The most important obligation of all Parties to the Paris Agreement is the submission
during 2020 of the document comprising of its revised Nationally Determined
Contribution (NDC). Accordingly, the Government must ensure that its new NDC
submission is prepared in time and includes the elements identified during inter-
governmental discussions on the subject. Even if the task of revising the NDC is
assigned to external consultants, the Special Adviser to the Prime Minister for Climate
Change must ensure that Pakistani stakeholders, including senior officials of the key
federal ministries and civil society representatives, are associated with the process from
the outset.
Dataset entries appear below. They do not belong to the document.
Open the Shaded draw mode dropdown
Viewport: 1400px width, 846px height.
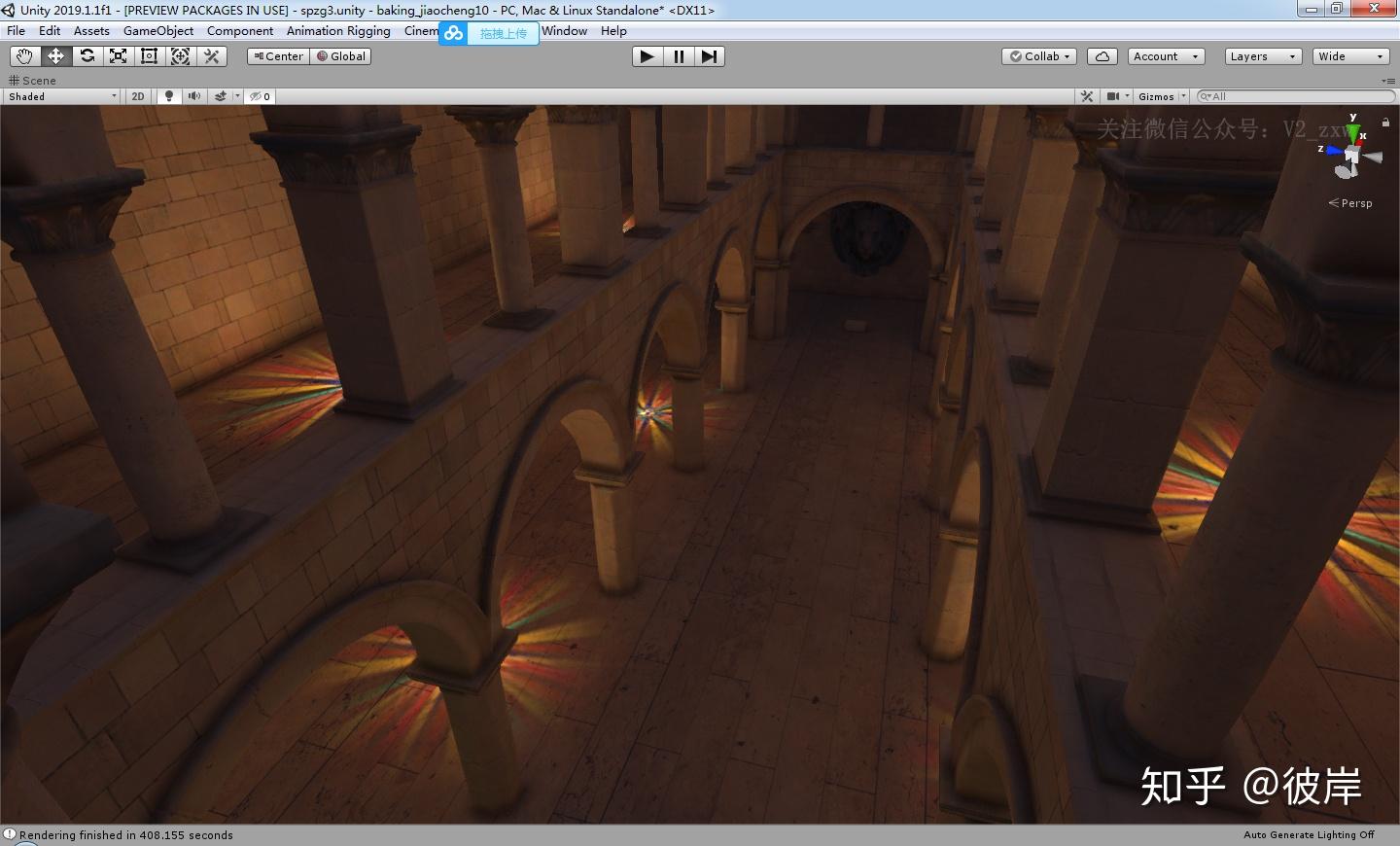click(62, 96)
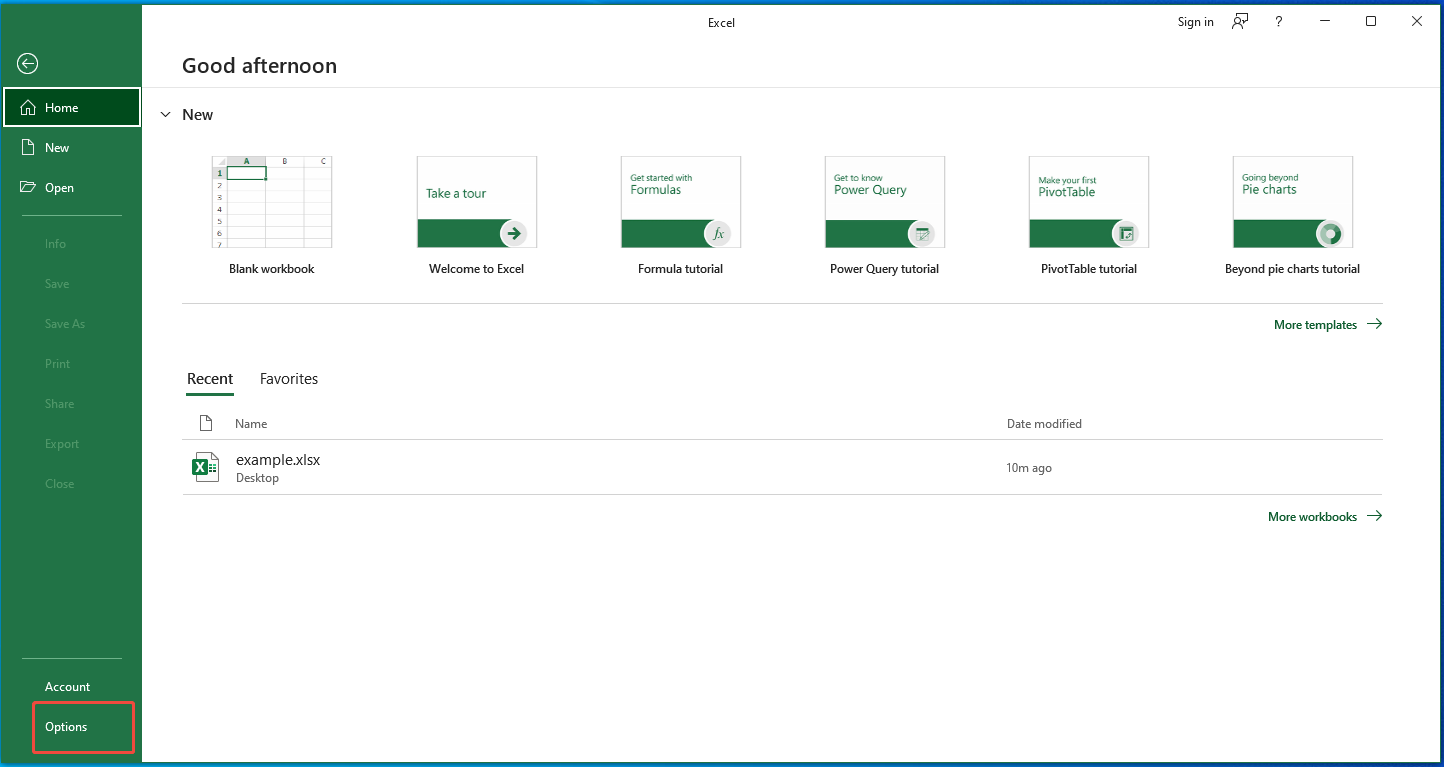The width and height of the screenshot is (1444, 767).
Task: Click the feedback icon in title bar
Action: [x=1240, y=22]
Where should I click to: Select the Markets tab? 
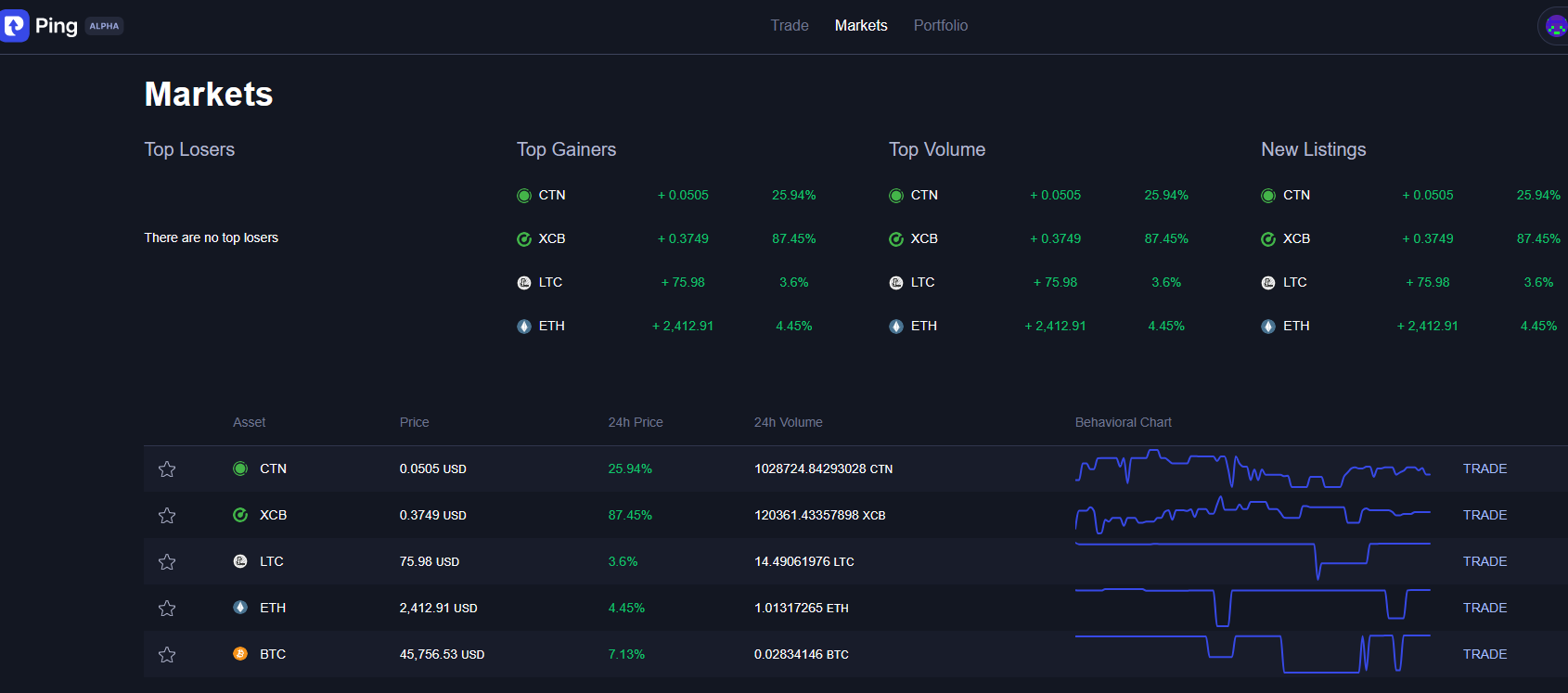click(x=861, y=26)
This will ensure that the NDC commitments enjoy the ownership of all the
relevant stakeholders.
Prior to the Glasgow conference, the M/O CC, in cooperation with UN agencies and civil
society organizations, should organize stakeholder consultations on the key issues to
be addressed during the meeting with a view to ensuring that the Brief compiled by the
M/O CC for COP 26 takes on board the views of all the stakeholders. The Brief should
be widely disseminated among the officials of the federal and provincial governments
who are likely to join the Pakistan delegation at COP 26 as well as civil society and the
media.
Following the conclusion of COP 26, the M/O CC should brief the Cabinet and the
relevant parliamentary committees as well as the general public on the outcome of the
conference and how the Government intends to follow up on its decisions.
It is hoped that the new NCCP will benefit from global best practices and provide
practical guidelines on the elaboration of Pakistan’s climate mitigation and adaptation
priorities to catalyze the finalization of well-constructed Plans of Action on Mitigation and
Adaptation. Pakistan’s inability to evolve Mitigation and Adaptation strategies and
action plans has been mainly responsible for the lack of substantive progress in the
country’s climate agenda. The NCCP guidelines on mitigation and adaptation must
necessarily aim at implementing the Rule Book of the Paris Agreement.
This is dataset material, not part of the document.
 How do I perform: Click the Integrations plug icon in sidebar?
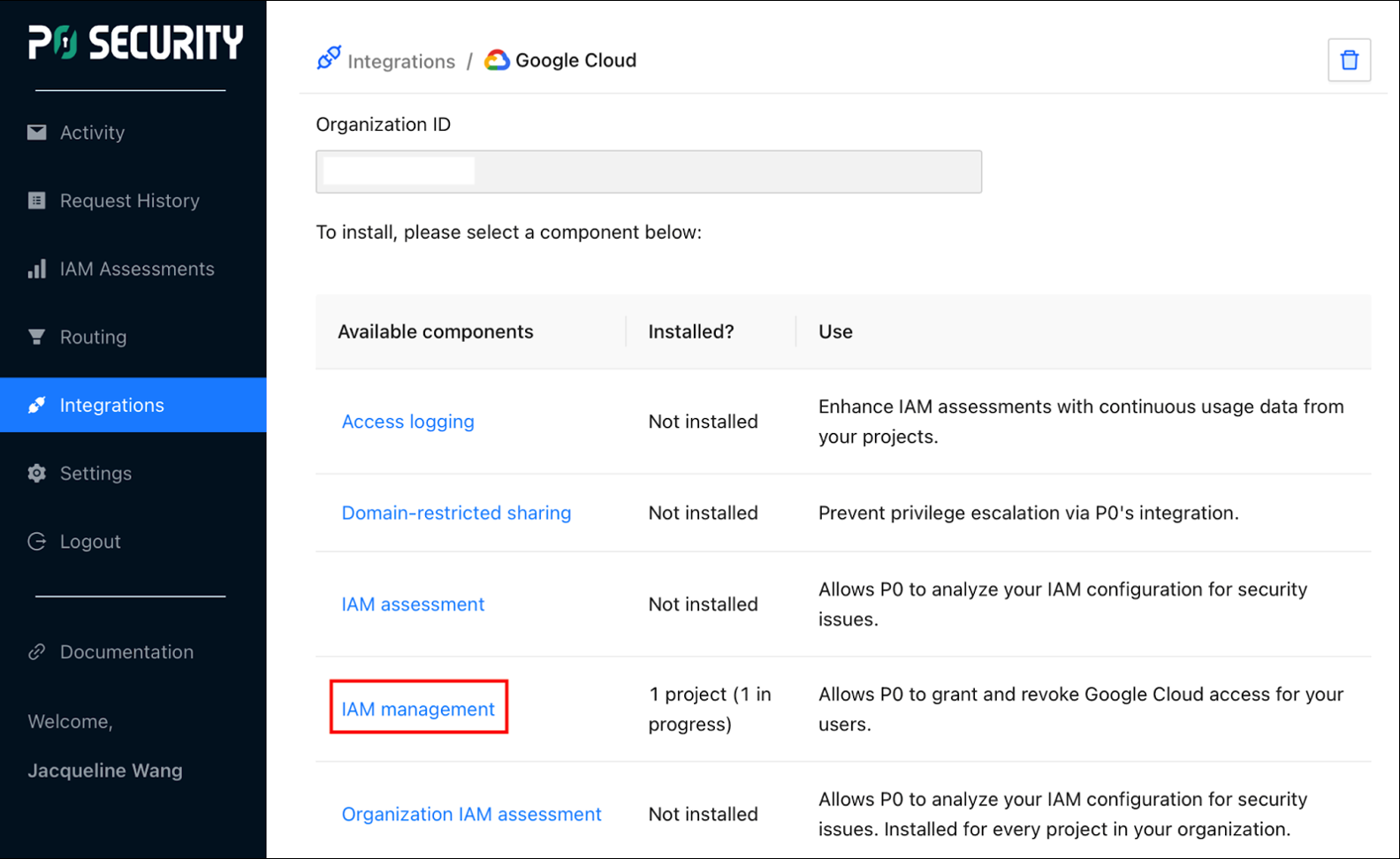point(36,405)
Given the benefits of cooperation with our neighboring countries with similar
topographical and socio-economic conditions, the Government should continue its
efforts to resuscitate the currently moribund South Asia Association for Regional
Cooperation (SAARC) under whose umbrella considerable progress had been made
in identifying areas of climate related cooperation and establishing over half a dozen
regional centres for catalyzing inter-governmental cooperation in areas of special
concern to the South Asian region.
The Government may also seek to forge climate related cooperation with other
friendly countries in the OECD. The efforts might be spearheaded by the
establishment of a task force chaired by the Ministry of Foreign Affairs to identify
measures to promote cooperation with friendly countries, the U.N. system and
multilateral agencies for spurring low carbon green growth in Pakistan.